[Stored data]
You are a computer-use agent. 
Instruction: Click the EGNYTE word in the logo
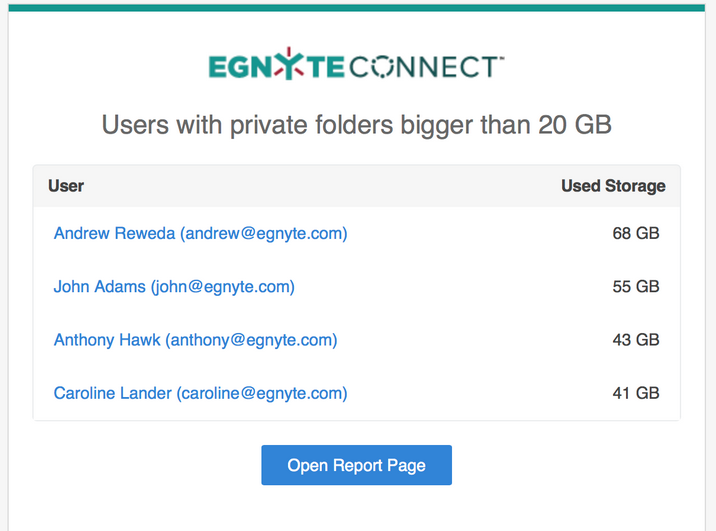[x=276, y=65]
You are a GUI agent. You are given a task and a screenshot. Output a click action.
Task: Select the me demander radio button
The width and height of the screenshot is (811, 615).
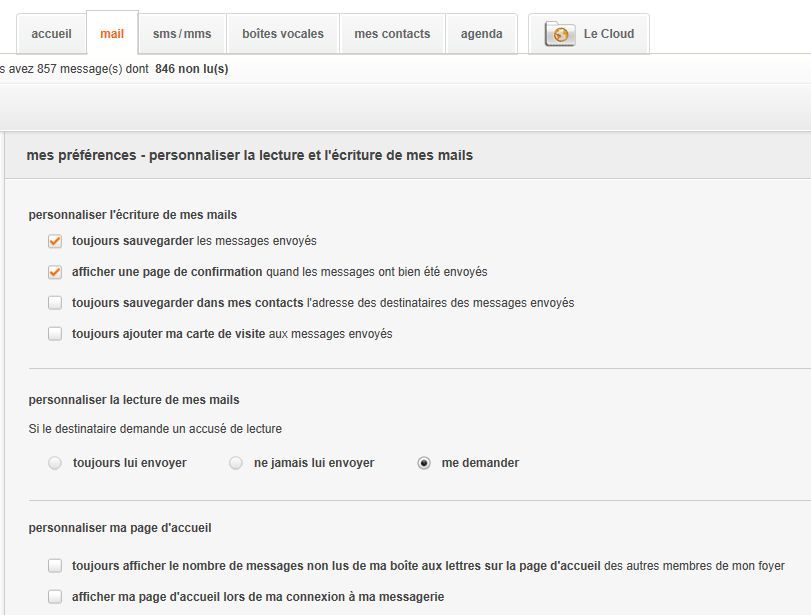point(424,463)
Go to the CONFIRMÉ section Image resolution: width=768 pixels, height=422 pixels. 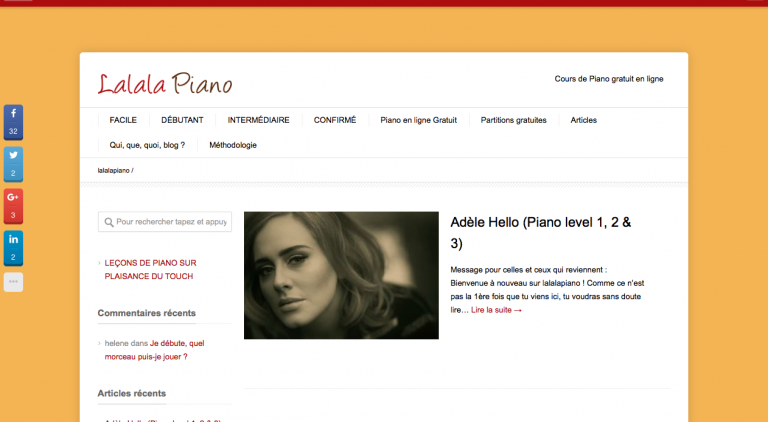pyautogui.click(x=335, y=120)
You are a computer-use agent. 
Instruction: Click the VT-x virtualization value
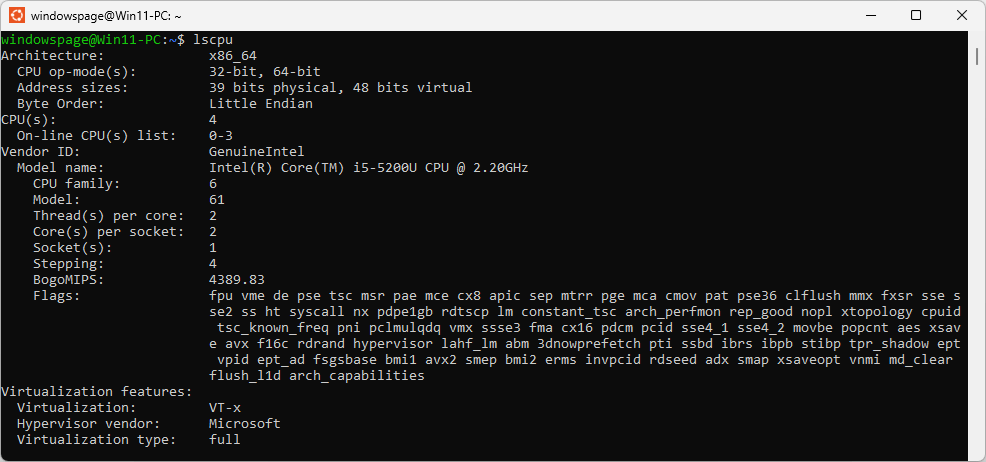(224, 407)
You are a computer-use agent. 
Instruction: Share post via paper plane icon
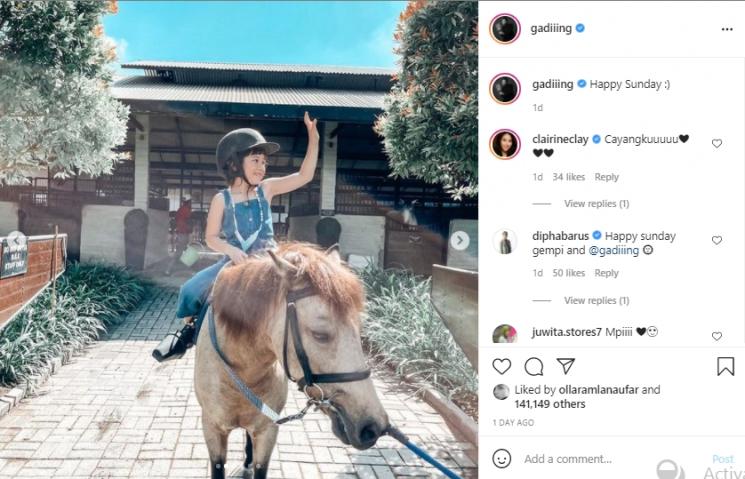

→ **Task directions**
Would you please copy, exactly and only, the lines from the one with "Instruction: Click the VT-x" through the end of the entries above, skipping every picture?

→ **Expected output**
Instruction: Click the VT-x virtualization value
(224, 407)
You are a computer-use agent. 
Instruction: Share post via paper plane icon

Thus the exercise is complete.